Moving everyone they could underground was possible and seemed almost as good; A’Atla was extremely sturdy, after all. The equipment mostly couldn’t be stored underground and it made the crowding worse, but Bethany commented that it was surprisingly easy to convince people that a roof over their heads was better than the canvas that was all they’d had when the roof came with A’Atla’s interior climate control.
Lex took a different approach; he started working with the security forces’ commanders to create plans for a wide variety of scenarios. Oddly enough, they included things like “A’Atla is starting to submerge again” and “weird magic stuff starts happening on the magic island-ship, what do we do?” Some of the contingency plans were hilarious but others made a lot of sense. Lex wanted to schedule an exercise to more or less coincide with the days Serenity thought the construction of the plug might finish, so he did.

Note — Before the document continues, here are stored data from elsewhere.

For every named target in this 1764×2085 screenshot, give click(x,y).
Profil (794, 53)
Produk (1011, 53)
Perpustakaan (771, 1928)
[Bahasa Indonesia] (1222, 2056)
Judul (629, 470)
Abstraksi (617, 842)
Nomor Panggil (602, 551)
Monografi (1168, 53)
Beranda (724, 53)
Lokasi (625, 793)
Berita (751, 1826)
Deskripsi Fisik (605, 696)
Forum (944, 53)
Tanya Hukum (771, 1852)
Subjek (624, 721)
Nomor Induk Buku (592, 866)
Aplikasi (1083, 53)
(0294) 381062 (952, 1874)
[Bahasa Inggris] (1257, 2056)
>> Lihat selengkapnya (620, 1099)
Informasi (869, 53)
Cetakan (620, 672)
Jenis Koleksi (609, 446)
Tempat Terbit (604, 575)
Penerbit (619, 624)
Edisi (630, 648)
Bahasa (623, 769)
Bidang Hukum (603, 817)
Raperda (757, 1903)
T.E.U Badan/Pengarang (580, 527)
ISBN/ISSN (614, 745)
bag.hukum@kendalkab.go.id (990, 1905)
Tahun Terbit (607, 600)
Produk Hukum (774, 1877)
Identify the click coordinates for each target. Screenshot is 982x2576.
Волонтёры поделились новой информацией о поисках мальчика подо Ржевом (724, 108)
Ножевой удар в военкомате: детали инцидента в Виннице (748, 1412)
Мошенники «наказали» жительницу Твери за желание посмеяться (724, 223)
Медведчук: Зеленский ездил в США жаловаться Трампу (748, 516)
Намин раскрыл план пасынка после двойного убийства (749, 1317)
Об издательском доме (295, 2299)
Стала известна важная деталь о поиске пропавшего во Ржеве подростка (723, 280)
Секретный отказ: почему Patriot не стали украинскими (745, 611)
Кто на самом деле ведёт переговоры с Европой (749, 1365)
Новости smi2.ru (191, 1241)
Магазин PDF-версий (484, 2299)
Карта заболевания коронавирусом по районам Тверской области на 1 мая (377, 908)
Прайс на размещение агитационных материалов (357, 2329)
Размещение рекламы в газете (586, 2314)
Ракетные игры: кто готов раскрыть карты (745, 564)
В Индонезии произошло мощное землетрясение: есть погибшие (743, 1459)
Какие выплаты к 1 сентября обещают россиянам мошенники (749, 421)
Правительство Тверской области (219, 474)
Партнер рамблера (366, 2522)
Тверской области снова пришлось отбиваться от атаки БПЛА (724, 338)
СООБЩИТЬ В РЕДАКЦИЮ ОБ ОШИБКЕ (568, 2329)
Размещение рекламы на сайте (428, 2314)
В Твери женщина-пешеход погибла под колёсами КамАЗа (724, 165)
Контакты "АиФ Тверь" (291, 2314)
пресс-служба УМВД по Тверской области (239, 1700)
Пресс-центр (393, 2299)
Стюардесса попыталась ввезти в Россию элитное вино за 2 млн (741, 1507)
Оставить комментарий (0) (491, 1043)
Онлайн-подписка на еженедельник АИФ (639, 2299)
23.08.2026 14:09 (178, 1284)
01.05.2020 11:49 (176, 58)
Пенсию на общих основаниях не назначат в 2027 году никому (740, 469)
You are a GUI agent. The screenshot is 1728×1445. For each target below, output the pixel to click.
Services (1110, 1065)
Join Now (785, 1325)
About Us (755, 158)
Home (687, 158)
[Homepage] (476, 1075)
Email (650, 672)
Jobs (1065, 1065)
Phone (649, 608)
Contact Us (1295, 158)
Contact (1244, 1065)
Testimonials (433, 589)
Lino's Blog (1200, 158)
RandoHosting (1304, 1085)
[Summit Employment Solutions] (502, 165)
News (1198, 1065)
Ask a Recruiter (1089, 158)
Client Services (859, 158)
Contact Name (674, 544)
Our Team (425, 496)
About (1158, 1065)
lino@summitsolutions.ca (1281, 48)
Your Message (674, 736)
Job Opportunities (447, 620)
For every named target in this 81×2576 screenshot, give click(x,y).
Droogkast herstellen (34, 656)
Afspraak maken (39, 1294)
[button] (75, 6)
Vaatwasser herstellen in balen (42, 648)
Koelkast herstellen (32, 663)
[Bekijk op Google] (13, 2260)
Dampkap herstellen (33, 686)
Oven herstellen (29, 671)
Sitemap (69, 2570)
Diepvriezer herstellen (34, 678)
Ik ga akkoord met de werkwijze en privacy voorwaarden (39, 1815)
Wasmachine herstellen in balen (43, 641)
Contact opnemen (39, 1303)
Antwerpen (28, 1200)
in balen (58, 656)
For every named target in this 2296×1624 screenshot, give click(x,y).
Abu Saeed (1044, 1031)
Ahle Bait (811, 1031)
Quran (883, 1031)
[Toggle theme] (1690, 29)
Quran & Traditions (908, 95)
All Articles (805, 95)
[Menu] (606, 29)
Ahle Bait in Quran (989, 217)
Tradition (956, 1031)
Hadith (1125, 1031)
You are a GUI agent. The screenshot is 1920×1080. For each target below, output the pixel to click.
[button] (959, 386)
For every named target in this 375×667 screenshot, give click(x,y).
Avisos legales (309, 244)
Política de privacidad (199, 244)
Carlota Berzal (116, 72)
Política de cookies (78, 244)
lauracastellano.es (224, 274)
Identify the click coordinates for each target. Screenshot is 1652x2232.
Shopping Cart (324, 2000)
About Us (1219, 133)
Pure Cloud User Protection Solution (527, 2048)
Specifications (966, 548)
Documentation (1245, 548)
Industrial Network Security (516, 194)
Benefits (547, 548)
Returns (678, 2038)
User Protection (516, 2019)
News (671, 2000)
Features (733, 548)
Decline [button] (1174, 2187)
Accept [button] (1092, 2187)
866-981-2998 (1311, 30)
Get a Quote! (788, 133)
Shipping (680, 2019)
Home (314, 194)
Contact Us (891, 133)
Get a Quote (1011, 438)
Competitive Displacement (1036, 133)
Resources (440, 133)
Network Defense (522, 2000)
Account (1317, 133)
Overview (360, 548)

Lex told Serenity all about the complaints that they hadn’t had enough time to plan for disaster at dinner the next evening. “...I agree with them, too; they haven’t had enough time to plan. You never have enough time.”
“”We can pause A’Atla’s build process so you’ll have more time for planning,” Serenity offered. “I’ll have to do it tonight so it’s between layers but we can do that.” Amani had even tested what pausing would do to the strength of the resulting material. Serenity didn’t know why she’d tested that, but he was grateful now that she’d thought of it. A pause could add weakness if it was during a layer, but A’Atla couldn’t build continuously forever. The default structure included layering, and while the bonding between layers was weaker than a continuous extrusion, it was still stronger than a paused extrusion.
Serenity’s father chuckled and shook his head with a wide grin on his face. “Don’t. We’re ready enough; a few days won’t matter at this point. Weeks might but you shouldn’t wait that long.”
Serenity nodded at that. He didn’t want to wait and see what else the Night Fire god, Apollyon or Cronus or whatever his name might be, had up his sleeve.